Yelp essentially lives on top of the combination of Google Maps and third party business data providing an alternative database to which users feed reviews.
The Yelp business model seems sound until you realize the degree to which Yelp relies on Google to funnel organic search visitors (those that are provided at no cost) to Yelp. The links in Google's search results generate over 50% of Yelp's search engine referral traffic while taking users away from Google's own offerings. Yelp admits they don't have any notable user acquisition expenses because of this relationship with Google. Unlike Groupon (NASDAQ:GRPN) which sends users deals through email bypassing Google's portal, Yelp relies on free links from Google to bring in visitors.
If Google decided tomorrow that it would favor users being directed to its own review system where Google makes money selling ads, Yelp's business would instantly be in serious trouble.
In my review of Yelp's competitors, I have found over 20 relevant local review sites that offer all the same business review capabilities as Yelp. Many of these competitors actively encourage Google to aggregate their content. The indexing of user reviews leads to more traffic as Google often only posts teasers of full reviews along with direct links to the original review company's site.
In addition, the review company sites themselves often aggregate each others reviews providing a much larger range of local business feedback. Ultimately you get the same reviews on any site with companies competing for the best tools and interface. It seems clear that as time progresses, Yelp's continuance in desiring a closed site in an environment where others are sharing reviews will make them less relevant.

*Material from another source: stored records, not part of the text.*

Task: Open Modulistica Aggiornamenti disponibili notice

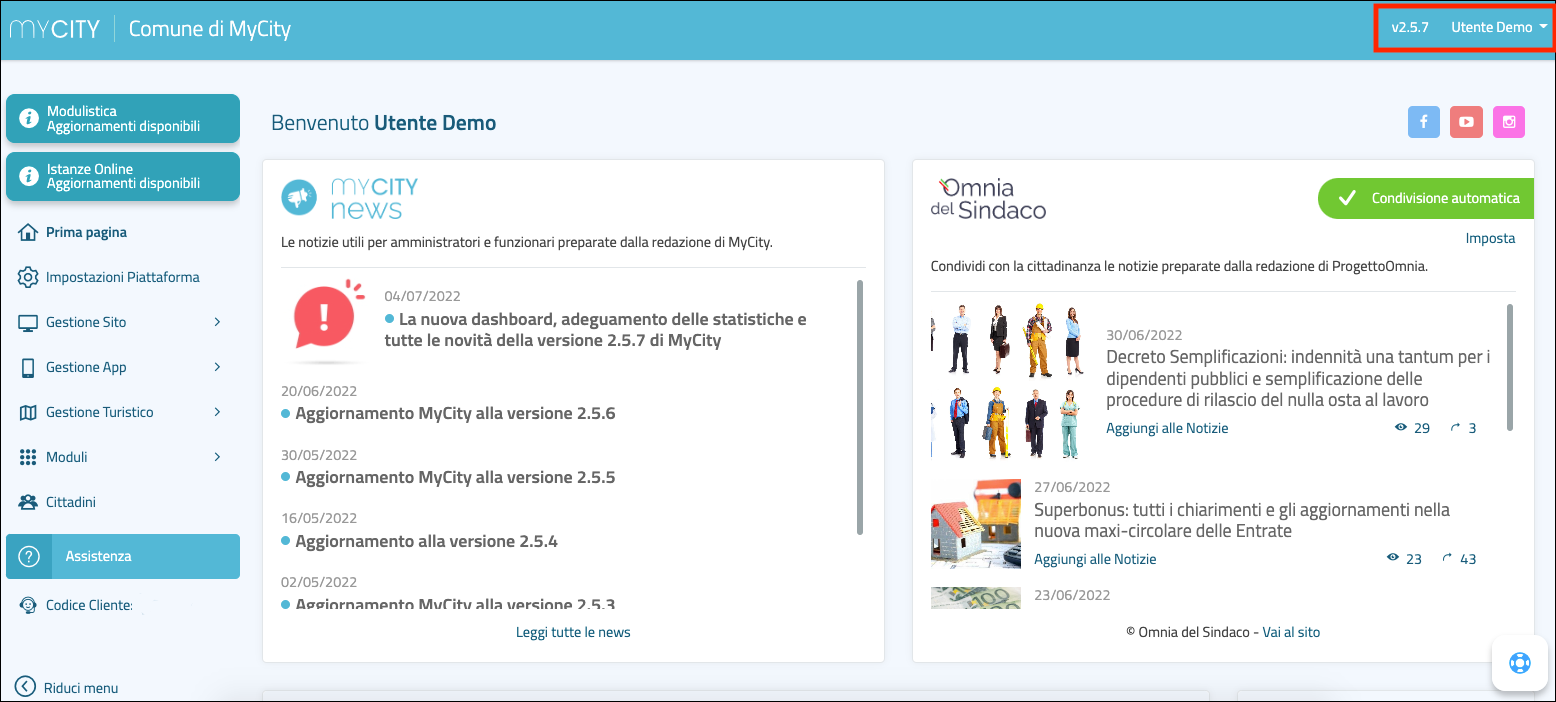Action: (123, 119)
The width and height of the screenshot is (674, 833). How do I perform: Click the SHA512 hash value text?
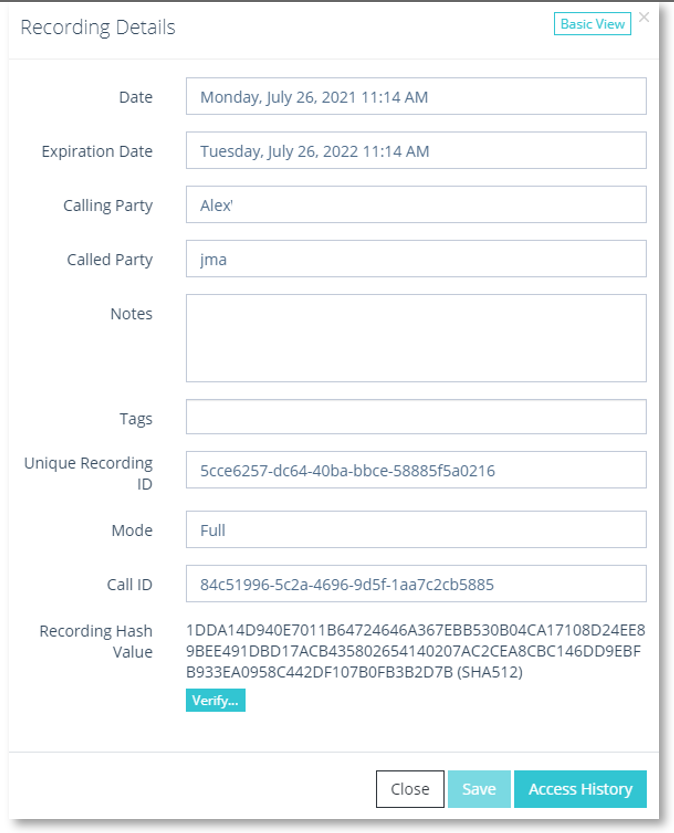coord(415,651)
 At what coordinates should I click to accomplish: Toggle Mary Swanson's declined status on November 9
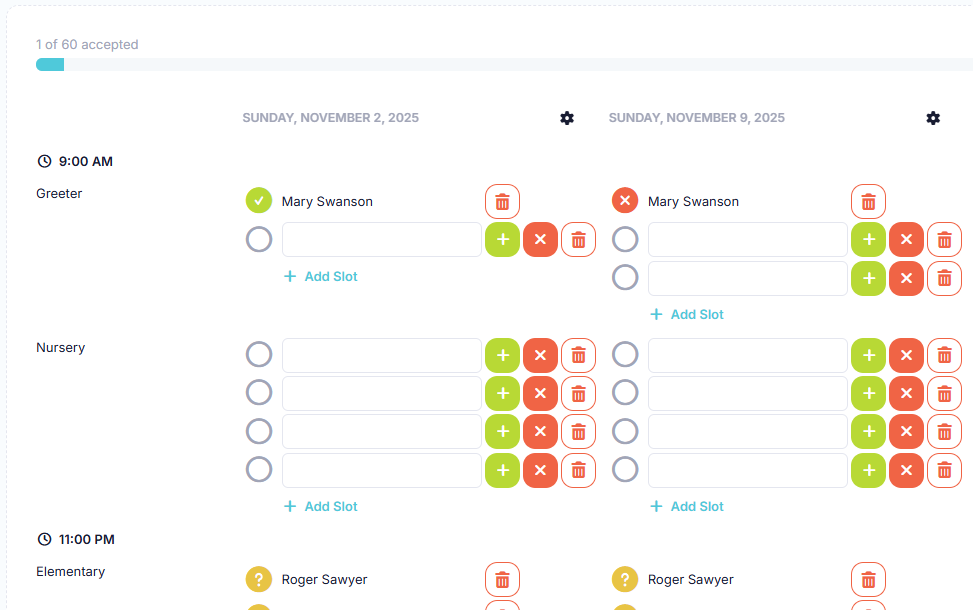tap(625, 201)
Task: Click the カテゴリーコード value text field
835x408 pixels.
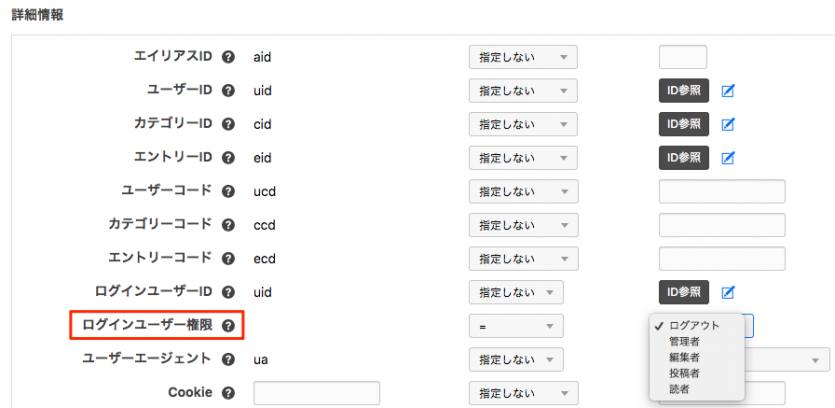Action: pyautogui.click(x=722, y=225)
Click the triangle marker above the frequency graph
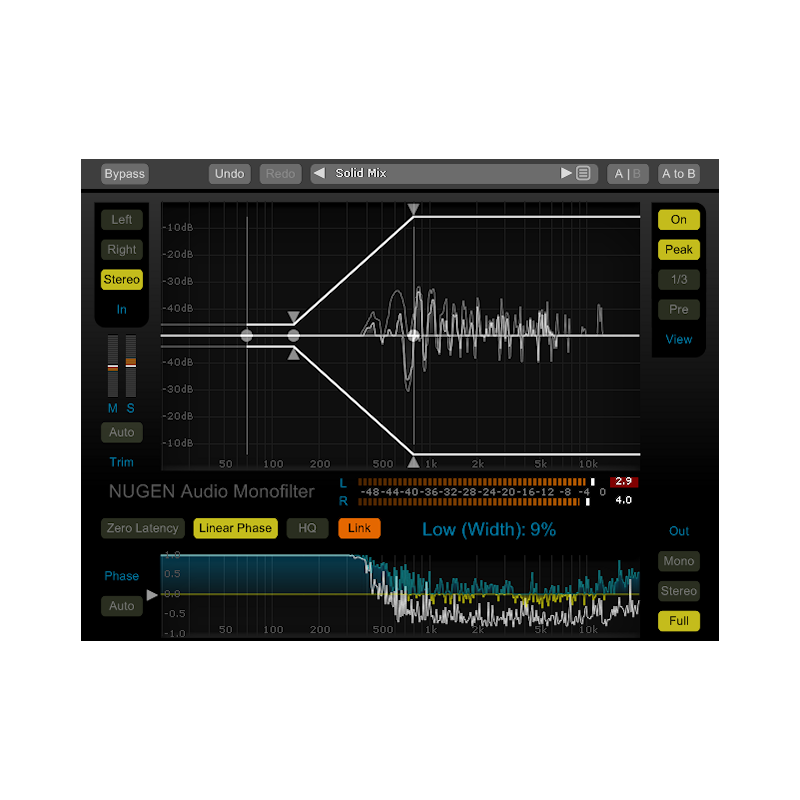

After taking into account the potential disadvantages Yelp has in review breadth, one should also consider another difference between Yelp and Google: the way in which each generates revenues. Google offers Adwords to businesses on a mostly self-service platform that integrates directly into Google Local and Google Maps. Advertisers have come to widely adopt this platform as is evidenced by Google's tremendous search engine advertising success. Yelp on the other hand relies on a large team of salespeople to call local businesses offering them 3, 6, and 12 month advertising plan commitments at a cost of $300 to $1000 per month.
Yelp's sales force is expensive and eats away at any potential profits. Last year over 100% of Yelp's revenues were consumed by the costs of running the site, sales and marketing, general and administrative costs, and its charitable contribution, leaving a large deficit for a company determined to grow. The sales and marketing expense alone was 65% of revenue which is proportionally the largest reason why Yelp has never earned a profit. Yelp's reliance on sales people demonstrates an obvious inability to draw in enthusiastic customers with minimal staff in the way Google does.
Yelp's 20+ established competitors, owned by a range of companies like AT&T's (NYSE:T) Yellowpages.com and IAC's (NASDAQ:IACI) Citygrid Media are calling the same businesses and selling the same high-cost advertising plans for their own sites. The well established competitors will be working to take away Yelps market leading position while Yelp poses no obvious barriers to letting others overtake its lead. The sales business model itself can be rather simple as well: hire commissioned sales people to sell $300 to $1000 per month advertising plans and offer 50% of revenue to each sales representative. The potential for bringing in large numbers of commission-only sales people is very high and requires virtually no capital.
Finally, even if Yelp ultimately does succeed in taking on its competitors and Google, their eventual downfall may come from the fact that they don't own any technology patents. Companies like Google hold large patent portfolios both for licensing income and to deter potential legal attacks. In this comparison, and in many others, Yelp doesn't stand a chance against Google.